* What to produce
Locate each line in the entries below that contains the word "pixels" and copy those lines.

[Records]
···

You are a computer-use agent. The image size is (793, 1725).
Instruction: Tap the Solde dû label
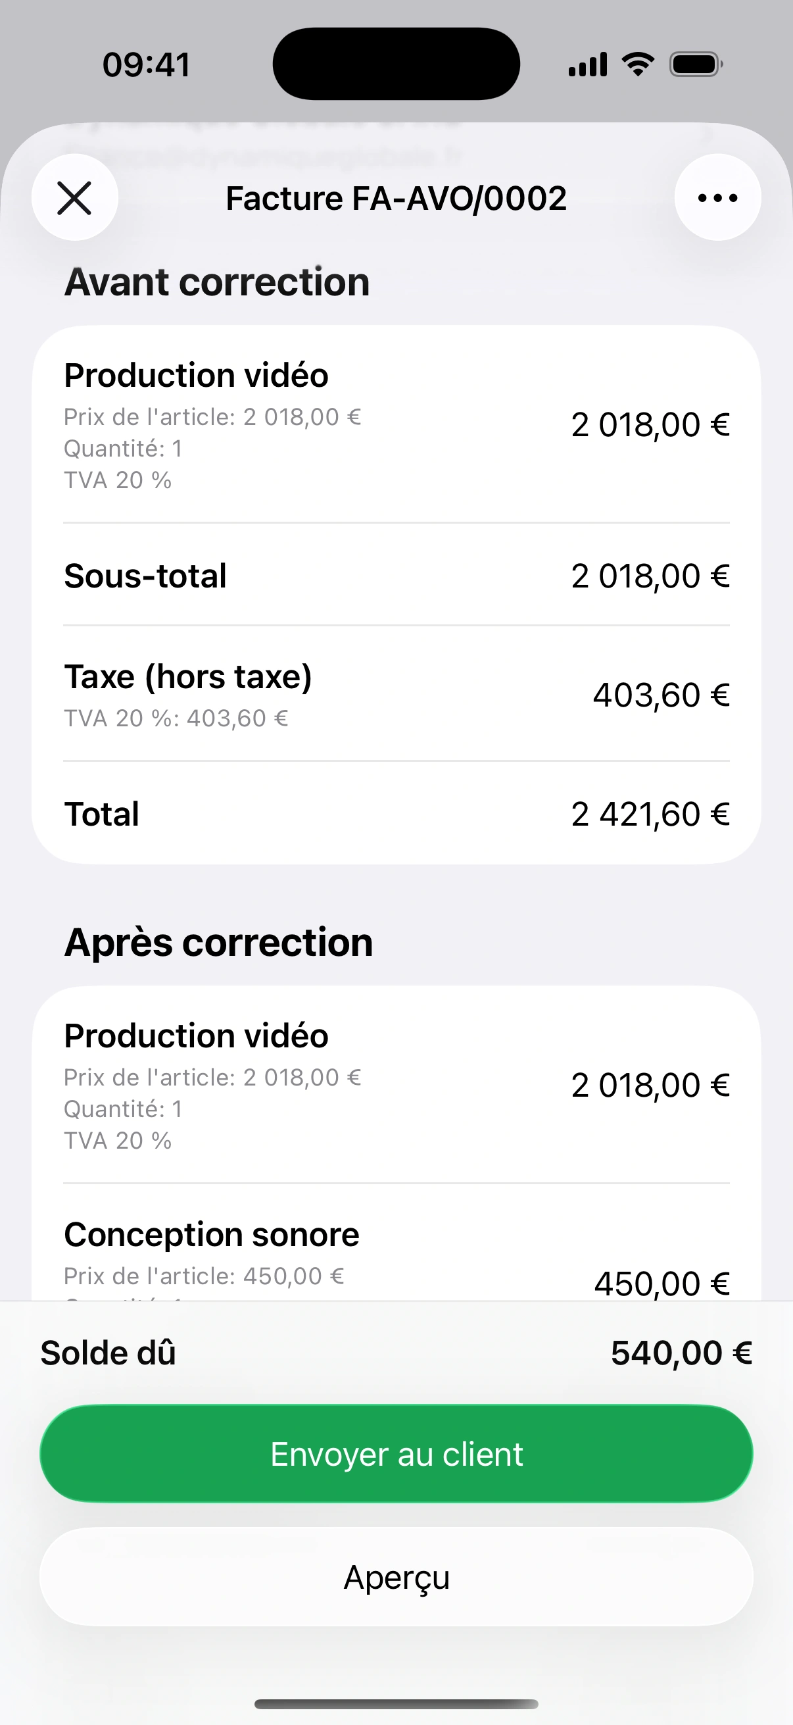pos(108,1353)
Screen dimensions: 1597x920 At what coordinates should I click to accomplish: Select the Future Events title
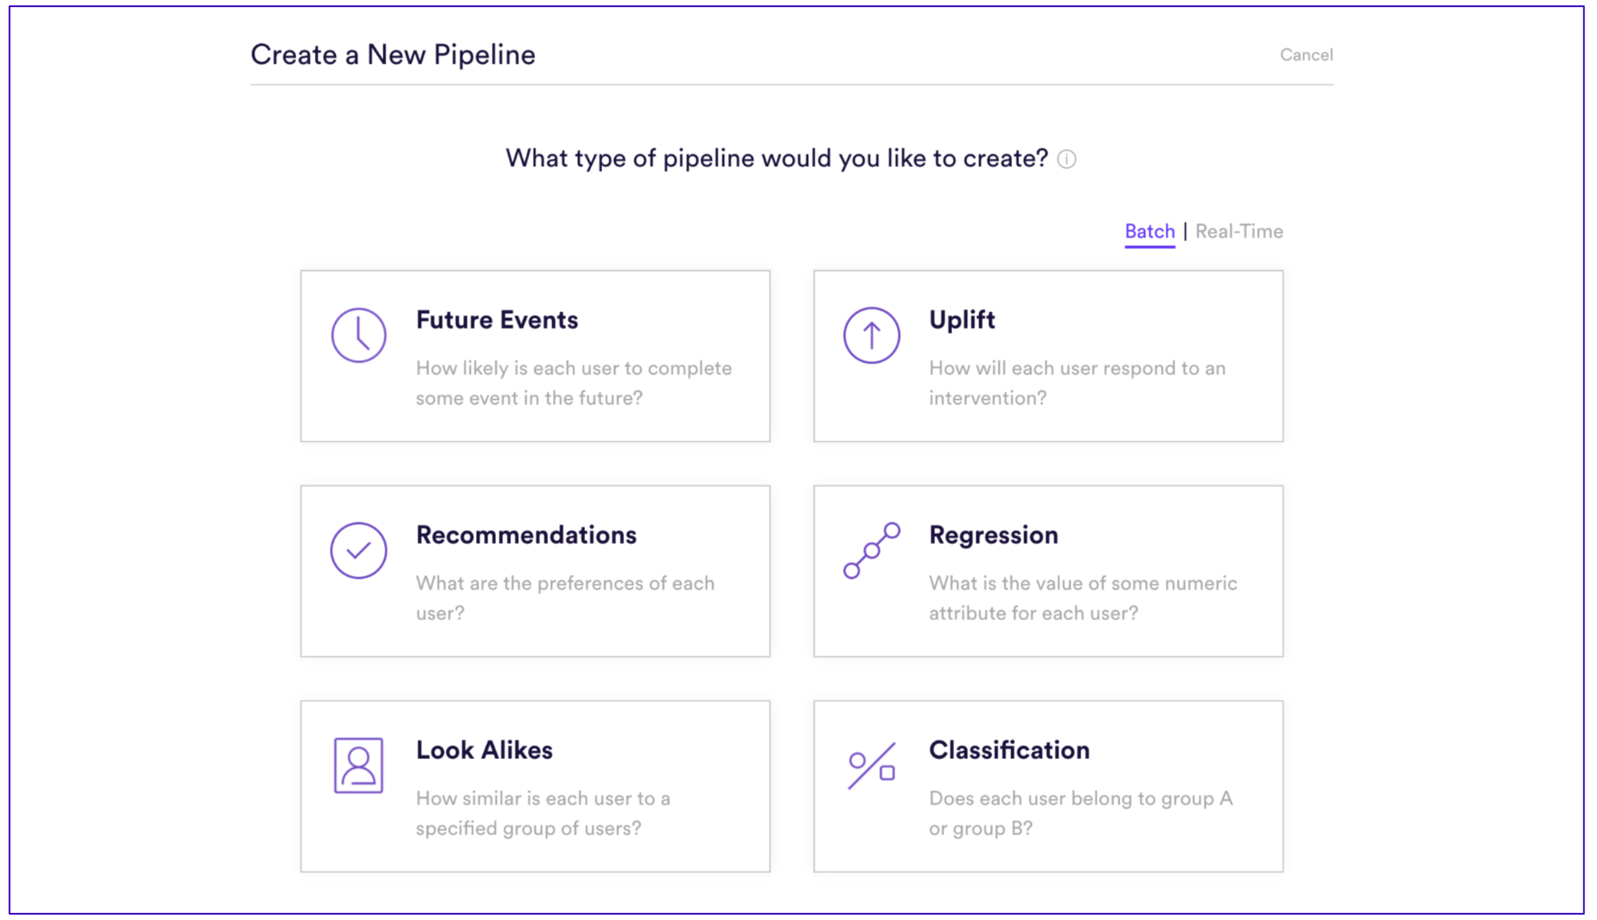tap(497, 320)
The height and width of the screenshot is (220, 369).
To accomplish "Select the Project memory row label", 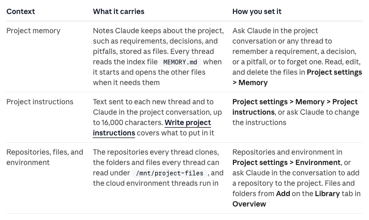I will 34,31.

···

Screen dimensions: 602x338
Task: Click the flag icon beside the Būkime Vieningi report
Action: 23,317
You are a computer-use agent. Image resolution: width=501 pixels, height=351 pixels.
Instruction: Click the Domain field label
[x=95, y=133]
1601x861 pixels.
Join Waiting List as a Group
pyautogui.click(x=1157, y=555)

···

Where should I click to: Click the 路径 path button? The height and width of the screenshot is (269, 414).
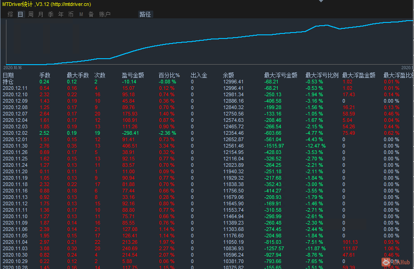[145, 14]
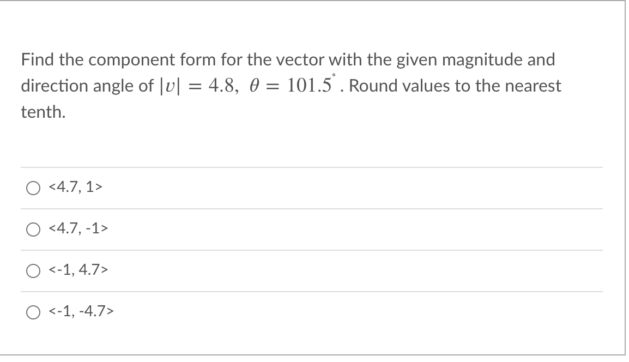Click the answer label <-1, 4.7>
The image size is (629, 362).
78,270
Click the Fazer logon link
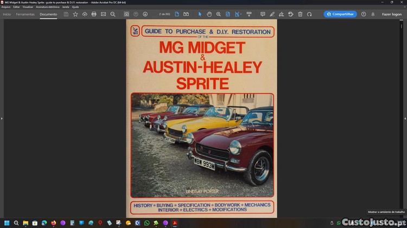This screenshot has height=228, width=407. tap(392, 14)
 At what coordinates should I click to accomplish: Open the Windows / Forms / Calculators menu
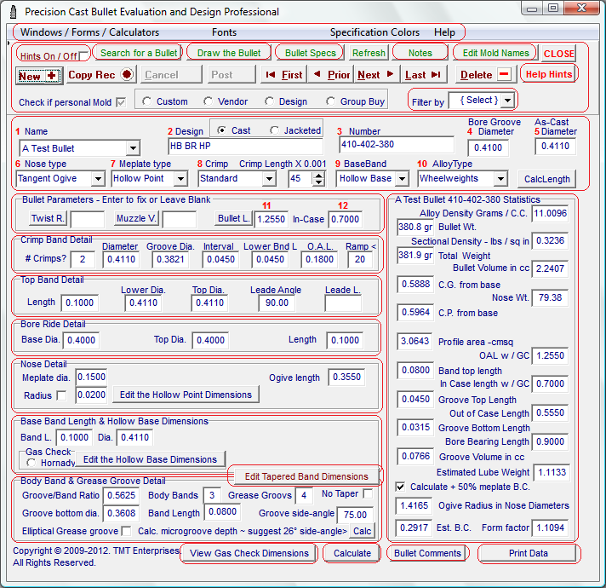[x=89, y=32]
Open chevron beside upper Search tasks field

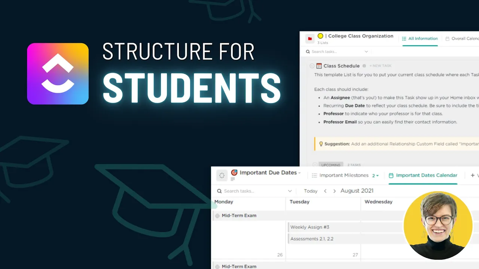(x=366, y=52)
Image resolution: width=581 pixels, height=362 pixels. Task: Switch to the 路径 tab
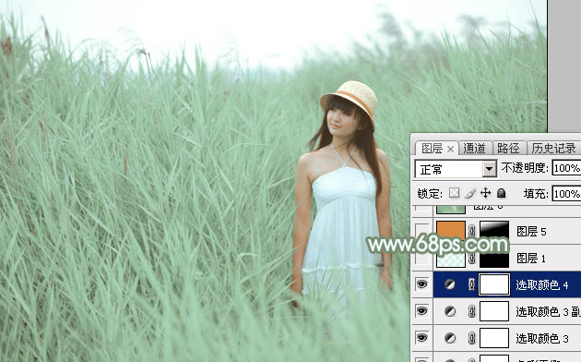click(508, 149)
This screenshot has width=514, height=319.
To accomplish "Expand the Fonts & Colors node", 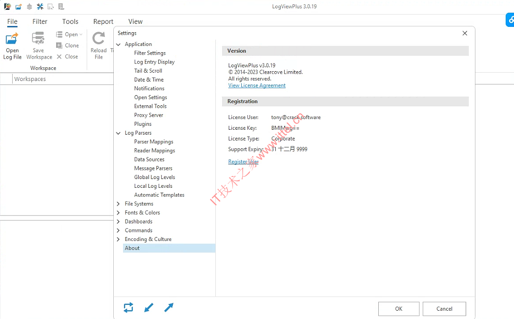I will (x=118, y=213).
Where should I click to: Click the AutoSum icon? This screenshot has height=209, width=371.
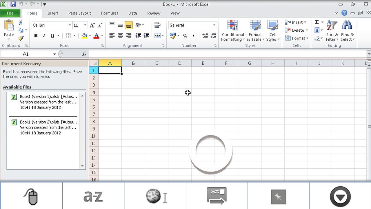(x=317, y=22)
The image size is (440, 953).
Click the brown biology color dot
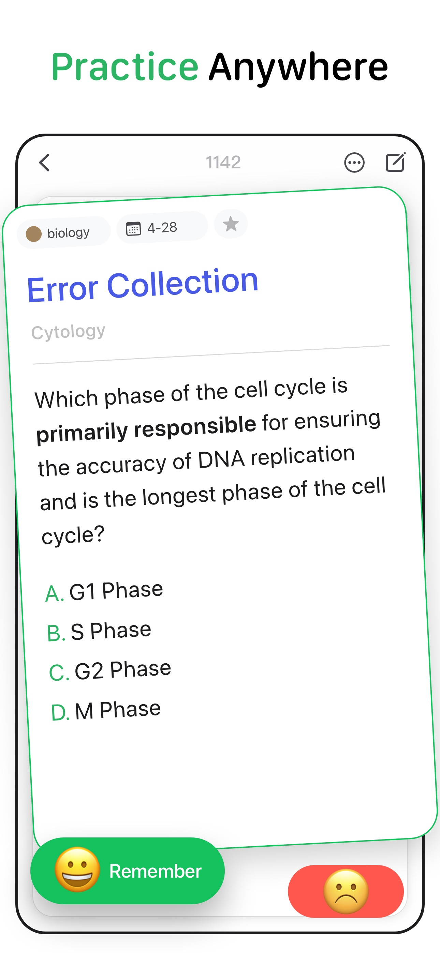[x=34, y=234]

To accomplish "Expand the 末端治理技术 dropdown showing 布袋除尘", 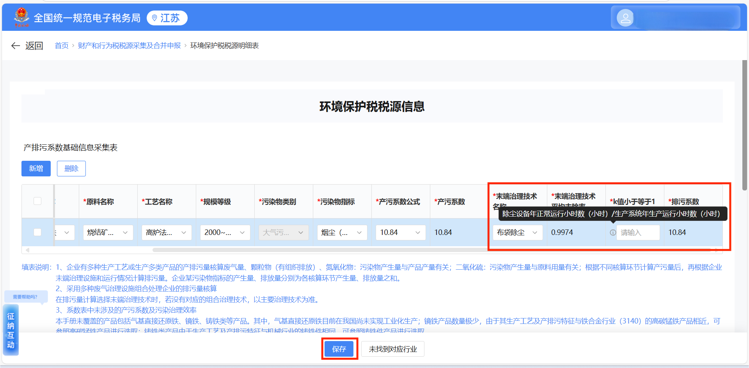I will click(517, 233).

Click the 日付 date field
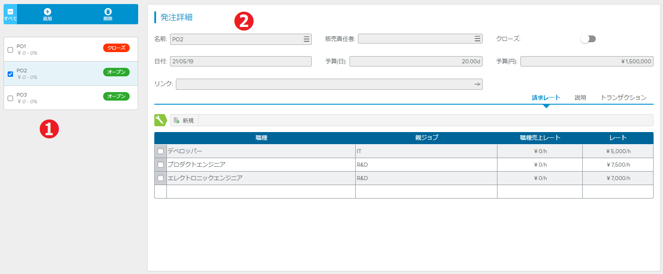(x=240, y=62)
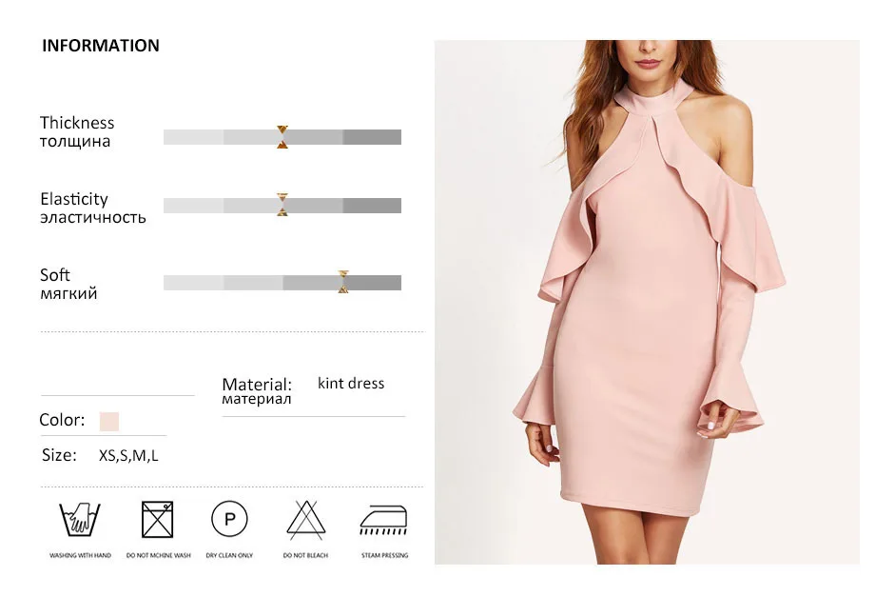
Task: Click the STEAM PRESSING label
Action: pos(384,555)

···

* Written response
You are a computer-use agent. Image resolution: width=501 pixels, height=351 pixels.
1601x861 pixels.
Image resolution: width=581 pixels, height=362 pixels. Task: Switch to the 路径 tab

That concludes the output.